> **THE PROBLEM**
Which lines in the records below include the word "computer"? Report each of them in full.

> **Data items**
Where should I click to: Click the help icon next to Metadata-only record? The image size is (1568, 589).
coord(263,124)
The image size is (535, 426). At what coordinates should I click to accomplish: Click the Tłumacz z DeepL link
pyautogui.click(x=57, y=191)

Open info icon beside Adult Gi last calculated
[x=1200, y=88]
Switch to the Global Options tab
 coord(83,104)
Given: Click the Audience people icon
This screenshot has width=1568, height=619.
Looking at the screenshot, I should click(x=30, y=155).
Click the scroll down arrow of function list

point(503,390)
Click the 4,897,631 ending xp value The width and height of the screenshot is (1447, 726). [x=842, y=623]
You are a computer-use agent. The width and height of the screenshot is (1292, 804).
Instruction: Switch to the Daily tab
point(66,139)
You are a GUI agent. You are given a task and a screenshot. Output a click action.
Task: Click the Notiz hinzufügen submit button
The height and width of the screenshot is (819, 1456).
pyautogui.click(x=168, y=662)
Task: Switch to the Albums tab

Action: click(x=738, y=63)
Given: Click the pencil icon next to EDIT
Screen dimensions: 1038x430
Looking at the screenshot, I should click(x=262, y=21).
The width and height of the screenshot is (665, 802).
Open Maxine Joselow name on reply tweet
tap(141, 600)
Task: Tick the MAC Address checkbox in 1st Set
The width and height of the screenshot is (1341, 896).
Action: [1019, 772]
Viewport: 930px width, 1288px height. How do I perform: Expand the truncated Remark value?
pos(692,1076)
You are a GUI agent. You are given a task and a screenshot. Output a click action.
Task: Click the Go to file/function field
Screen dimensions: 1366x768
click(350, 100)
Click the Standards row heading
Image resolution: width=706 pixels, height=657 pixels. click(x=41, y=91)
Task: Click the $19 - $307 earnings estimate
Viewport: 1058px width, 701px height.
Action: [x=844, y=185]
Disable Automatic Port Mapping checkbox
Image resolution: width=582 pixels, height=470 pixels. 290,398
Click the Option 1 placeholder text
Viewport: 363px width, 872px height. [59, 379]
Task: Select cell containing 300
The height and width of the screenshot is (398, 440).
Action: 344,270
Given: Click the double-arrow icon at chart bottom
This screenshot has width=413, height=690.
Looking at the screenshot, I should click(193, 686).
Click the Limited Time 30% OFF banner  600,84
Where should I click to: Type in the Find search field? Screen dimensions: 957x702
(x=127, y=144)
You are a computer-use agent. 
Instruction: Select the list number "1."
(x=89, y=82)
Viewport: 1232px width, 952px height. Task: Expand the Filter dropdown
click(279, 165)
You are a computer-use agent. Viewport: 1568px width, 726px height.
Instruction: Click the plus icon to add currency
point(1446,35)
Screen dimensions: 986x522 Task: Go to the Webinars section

> **EXERCISE RESPONSE**
You are a computer-use agent. The width and height of the screenshot is (1292, 804).
You are a computer-use agent. 
You are a computer-use agent. Viewport: 1568px width, 726px height.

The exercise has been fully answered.